Written problem A ▸ Write out the part of the Rocketeer auction post that starts at the words "My friends at" and ends after the words "the age of 52.".

Passage shown ▸
========

Thursday, February 23, 2023

Rocketeering

My friends at the Cartoon Art Museum are holding an art auction this spring to celebrate the wonderful comic book (and Disney film but we're not talking about that) The Rocketeer and its creator, Dave Stevens. You may recall a similar auction three years ago featuring many cartoonists' tributes to Calvin & Hobbes. CAM is doing the auction in concert with an exhibition of Stevens's artwork this summer, and proceeds will go to both CAM and research on hairy-cell leukemia, from which Stevens died at the age of 52. 

And I get to contribute!

It occurred to me that this might make a good "process post" about how I make a comic, keeping in mind that this project is different from how I usually work. I'll point out how as I go.

========

Extracted material ▸
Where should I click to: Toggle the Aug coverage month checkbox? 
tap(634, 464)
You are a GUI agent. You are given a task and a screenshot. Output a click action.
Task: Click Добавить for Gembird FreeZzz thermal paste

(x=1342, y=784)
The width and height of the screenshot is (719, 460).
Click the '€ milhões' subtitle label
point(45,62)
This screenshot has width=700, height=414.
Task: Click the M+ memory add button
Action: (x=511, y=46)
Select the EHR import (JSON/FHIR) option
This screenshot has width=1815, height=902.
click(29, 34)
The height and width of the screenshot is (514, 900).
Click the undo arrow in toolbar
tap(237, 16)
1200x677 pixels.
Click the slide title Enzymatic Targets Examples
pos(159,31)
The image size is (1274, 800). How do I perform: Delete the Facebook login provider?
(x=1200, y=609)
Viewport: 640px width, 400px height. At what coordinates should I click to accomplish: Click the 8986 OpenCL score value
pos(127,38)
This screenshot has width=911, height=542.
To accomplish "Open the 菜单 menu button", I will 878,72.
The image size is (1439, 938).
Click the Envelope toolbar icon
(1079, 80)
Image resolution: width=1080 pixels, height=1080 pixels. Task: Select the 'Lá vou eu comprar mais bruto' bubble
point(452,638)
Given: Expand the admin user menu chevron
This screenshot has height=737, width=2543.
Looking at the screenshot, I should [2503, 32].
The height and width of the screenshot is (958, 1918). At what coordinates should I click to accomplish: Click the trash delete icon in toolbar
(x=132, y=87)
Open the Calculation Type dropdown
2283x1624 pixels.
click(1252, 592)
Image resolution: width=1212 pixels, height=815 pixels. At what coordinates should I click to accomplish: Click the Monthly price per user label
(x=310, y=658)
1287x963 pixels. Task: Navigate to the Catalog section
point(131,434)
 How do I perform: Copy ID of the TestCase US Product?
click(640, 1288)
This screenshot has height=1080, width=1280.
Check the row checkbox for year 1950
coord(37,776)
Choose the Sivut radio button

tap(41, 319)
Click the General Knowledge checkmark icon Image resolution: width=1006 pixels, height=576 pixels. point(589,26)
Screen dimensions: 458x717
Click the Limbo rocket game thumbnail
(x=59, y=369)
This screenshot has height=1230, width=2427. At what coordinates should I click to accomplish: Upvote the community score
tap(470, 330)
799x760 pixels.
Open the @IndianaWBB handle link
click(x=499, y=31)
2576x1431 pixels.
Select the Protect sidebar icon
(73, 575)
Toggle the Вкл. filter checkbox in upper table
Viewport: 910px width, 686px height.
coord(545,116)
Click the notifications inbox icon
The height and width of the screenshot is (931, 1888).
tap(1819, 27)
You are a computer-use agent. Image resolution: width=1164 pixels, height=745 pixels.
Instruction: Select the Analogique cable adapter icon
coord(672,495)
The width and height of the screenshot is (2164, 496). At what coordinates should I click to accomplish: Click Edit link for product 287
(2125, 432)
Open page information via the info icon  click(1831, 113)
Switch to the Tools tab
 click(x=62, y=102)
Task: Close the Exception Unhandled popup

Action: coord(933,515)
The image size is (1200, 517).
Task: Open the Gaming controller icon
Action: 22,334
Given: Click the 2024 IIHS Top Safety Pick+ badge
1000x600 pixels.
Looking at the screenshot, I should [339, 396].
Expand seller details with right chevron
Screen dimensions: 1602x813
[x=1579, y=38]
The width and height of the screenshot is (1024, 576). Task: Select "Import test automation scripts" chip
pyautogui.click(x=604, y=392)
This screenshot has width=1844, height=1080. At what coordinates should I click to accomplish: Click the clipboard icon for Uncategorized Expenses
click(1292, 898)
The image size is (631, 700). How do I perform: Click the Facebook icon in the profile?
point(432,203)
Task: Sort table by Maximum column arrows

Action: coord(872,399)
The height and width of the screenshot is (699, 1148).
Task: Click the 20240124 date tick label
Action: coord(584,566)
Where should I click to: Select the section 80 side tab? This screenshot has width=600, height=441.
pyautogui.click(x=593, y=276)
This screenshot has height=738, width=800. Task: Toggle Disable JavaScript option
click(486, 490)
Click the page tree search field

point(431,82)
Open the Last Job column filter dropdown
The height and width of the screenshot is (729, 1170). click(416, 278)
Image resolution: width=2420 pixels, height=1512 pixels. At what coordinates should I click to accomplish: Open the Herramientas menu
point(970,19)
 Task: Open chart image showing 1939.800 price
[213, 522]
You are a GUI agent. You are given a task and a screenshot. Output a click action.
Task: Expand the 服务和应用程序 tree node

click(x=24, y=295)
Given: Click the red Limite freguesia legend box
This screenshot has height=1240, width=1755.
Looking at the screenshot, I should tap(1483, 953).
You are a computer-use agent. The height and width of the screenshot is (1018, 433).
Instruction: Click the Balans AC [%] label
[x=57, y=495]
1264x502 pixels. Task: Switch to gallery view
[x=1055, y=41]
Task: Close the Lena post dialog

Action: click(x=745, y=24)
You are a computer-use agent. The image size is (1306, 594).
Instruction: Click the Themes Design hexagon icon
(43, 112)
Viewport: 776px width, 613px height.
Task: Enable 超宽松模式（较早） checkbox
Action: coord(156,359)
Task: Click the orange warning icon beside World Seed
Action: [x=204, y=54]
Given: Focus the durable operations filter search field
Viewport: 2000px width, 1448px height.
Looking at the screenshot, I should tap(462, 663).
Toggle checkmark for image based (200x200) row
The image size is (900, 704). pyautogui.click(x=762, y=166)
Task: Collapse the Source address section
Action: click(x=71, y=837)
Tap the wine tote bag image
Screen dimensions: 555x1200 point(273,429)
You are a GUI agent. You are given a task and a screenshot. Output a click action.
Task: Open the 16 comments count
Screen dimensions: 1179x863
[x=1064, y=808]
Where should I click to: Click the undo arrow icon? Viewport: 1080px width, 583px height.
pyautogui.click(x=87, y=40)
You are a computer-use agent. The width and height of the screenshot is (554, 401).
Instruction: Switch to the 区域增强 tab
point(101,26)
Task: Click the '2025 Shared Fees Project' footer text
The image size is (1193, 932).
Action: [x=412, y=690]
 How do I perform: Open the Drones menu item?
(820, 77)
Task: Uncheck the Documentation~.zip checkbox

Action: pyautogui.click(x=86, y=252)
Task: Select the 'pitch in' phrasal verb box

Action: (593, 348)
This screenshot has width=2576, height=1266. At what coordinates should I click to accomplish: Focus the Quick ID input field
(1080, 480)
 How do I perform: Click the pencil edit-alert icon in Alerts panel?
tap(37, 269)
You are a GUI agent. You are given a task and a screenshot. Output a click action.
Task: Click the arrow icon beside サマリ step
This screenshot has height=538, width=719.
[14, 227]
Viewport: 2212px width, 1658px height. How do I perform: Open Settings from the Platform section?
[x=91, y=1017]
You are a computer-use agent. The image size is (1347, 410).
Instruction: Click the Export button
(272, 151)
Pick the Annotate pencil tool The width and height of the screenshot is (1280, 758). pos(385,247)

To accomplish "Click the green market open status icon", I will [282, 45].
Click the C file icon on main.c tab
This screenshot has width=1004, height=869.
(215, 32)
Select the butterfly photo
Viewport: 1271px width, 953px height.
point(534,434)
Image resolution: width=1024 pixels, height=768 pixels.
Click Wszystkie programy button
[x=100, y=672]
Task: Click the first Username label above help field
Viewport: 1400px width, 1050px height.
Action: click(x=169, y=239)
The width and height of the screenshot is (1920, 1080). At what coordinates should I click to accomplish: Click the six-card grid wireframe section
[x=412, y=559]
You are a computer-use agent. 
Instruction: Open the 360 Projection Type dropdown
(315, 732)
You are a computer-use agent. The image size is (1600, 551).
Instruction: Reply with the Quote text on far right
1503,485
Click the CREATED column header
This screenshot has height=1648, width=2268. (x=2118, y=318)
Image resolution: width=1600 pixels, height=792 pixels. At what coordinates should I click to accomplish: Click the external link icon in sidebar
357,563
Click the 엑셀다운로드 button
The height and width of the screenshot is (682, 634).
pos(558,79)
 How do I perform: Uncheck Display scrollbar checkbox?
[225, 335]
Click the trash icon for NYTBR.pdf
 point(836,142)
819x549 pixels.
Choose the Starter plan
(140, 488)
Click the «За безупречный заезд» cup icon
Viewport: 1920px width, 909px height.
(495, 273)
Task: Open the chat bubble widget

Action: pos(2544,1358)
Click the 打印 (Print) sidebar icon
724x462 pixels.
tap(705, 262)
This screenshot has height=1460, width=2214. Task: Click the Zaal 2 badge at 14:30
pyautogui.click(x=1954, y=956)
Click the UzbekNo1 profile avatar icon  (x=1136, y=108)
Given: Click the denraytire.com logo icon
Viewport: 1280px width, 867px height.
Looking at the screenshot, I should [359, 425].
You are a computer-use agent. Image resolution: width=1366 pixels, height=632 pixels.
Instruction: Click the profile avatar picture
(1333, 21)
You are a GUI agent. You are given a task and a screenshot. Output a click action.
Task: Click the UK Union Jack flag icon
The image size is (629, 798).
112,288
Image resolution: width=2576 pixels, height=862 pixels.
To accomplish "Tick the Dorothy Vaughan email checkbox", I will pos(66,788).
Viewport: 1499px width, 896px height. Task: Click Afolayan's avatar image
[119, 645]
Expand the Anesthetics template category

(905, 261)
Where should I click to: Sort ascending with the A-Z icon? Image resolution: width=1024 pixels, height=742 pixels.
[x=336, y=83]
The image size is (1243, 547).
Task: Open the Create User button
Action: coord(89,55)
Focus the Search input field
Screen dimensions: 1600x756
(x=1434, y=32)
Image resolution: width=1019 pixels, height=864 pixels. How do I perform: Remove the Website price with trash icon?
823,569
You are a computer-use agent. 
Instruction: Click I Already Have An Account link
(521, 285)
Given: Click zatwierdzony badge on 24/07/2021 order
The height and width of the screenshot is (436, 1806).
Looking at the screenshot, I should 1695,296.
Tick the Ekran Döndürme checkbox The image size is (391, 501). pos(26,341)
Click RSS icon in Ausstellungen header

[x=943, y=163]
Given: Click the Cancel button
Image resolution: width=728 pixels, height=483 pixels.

========

Written problem B ▸ Put the rows into a JSON list of strings, one string per line and blank lines left out. Start at the line that has "This screenshot has height=738, width=800." and end after the line that has "click(x=24, y=295)".

Full solution A ▸
My friends at the Cartoon Art Museum are holding an art auction this spring to celebrate the wonderful comic book (and Disney film but we're not talking about that) The Rocketeer and its creator, Dave Stevens. You may recall a similar auction three years ago featuring many cartoonists' tributes to Calvin & Hobbes. CAM is doing the auction in concert with an exhibition of Stevens's artwork this summer, and proceeds will go to both CAM and research on hairy-cell leukemia, from which Stevens died at the age of 52.

Full solution B ▸
[
  "This screenshot has height=738, width=800. Task: Toggle Disable JavaScript option",
  "click(486, 490)",
  "Click the page tree search field",
  "point(431,82)",
  "Open the Last Job column filter dropdown",
  "The height and width of the screenshot is (729, 1170). click(416, 278)",
  "Image resolution: width=2420 pixels, height=1512 pixels. At what coordinates should I click to accomplish: Open the Herramientas menu",
  "point(970,19)",
  " Task: Open chart image showing 1939.800 price",
  "[213, 522]",
  "You are a GUI agent. You are given a task and a screenshot. Output a click action.",
  "Task: Expand the 服务和应用程序 tree node",
  "click(x=24, y=295)"
]